**Task objective**: Your answer is a copy of every line in the records where "computer" appears.

-- -- --

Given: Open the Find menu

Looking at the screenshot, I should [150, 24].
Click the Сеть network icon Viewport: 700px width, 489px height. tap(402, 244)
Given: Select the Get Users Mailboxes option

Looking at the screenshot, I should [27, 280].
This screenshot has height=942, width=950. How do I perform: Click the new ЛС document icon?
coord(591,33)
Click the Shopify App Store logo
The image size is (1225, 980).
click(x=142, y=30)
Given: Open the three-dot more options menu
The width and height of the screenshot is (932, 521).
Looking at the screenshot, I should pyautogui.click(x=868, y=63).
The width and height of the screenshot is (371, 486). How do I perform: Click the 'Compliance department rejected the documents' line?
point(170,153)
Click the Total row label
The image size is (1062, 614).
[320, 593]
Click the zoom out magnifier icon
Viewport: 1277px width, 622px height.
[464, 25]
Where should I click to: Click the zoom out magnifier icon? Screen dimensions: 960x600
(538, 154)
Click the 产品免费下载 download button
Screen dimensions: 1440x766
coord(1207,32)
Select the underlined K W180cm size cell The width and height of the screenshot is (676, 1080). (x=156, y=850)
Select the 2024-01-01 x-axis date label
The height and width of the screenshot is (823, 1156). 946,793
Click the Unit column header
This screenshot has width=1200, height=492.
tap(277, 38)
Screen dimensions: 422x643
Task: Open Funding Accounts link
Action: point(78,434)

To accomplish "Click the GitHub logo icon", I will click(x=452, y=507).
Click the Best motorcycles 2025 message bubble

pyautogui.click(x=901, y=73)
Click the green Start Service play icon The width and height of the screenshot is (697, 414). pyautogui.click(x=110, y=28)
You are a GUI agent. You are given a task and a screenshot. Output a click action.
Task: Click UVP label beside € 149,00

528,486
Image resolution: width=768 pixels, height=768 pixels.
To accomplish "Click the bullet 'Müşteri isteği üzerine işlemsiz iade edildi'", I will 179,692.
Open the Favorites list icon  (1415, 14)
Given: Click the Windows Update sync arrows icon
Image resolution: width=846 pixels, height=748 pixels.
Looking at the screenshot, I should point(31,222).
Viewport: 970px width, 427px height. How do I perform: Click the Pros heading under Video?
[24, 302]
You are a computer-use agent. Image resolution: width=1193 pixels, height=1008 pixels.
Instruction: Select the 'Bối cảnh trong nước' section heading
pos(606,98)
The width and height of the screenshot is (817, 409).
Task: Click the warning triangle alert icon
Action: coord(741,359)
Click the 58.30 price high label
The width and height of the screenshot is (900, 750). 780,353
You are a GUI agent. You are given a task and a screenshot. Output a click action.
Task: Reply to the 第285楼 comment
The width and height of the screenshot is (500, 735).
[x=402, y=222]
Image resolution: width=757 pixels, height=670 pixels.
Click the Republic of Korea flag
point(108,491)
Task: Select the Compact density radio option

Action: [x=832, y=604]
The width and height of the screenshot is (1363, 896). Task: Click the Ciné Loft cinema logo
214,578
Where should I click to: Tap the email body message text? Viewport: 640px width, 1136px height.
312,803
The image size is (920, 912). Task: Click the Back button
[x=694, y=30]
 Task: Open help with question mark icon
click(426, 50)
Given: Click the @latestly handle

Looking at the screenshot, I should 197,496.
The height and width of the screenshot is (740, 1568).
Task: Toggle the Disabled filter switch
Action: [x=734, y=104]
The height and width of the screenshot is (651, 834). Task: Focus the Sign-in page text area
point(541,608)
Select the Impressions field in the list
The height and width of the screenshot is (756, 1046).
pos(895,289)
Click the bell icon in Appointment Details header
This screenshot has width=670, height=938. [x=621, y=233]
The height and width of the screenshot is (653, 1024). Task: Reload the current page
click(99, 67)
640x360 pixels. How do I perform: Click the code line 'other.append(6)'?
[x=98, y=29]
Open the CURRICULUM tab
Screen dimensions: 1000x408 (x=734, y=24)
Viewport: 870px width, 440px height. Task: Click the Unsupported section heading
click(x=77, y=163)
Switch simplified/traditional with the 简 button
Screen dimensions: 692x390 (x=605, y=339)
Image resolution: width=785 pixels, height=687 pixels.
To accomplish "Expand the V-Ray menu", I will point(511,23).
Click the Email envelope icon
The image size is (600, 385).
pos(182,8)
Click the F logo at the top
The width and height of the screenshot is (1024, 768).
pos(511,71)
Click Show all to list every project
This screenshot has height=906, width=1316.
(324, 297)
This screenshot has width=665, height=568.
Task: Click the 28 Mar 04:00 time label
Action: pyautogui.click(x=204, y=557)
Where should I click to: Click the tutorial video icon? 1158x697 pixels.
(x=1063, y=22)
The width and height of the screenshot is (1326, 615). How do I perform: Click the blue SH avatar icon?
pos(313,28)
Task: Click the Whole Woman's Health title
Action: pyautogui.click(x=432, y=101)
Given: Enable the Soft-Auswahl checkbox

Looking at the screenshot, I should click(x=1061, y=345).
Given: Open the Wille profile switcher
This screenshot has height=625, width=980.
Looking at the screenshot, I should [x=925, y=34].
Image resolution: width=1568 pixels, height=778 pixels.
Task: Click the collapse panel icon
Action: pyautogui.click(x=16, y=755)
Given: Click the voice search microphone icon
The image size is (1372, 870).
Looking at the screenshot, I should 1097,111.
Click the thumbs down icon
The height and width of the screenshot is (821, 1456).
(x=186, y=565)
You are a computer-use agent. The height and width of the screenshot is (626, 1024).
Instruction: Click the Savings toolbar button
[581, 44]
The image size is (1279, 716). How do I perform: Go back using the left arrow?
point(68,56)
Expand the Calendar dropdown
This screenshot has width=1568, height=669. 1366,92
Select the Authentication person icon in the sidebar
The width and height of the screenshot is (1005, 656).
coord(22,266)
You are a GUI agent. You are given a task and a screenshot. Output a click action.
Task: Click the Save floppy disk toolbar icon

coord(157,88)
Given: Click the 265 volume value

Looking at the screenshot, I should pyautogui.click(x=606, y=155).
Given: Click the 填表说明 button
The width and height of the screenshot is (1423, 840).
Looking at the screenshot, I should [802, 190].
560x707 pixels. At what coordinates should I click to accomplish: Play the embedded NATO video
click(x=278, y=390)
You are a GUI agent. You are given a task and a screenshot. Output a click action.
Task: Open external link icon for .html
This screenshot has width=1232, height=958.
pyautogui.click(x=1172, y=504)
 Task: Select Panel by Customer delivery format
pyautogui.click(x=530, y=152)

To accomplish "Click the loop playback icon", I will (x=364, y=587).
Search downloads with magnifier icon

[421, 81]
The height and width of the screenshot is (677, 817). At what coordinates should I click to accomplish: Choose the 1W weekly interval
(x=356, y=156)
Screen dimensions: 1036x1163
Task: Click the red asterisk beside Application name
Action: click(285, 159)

-- -- --

**Output of the task**:
You are a computer-use agent. Image resolution: width=1193 pixels, height=1008 pixels.
You are a computer-use agent. The height and width of the screenshot is (626, 1024).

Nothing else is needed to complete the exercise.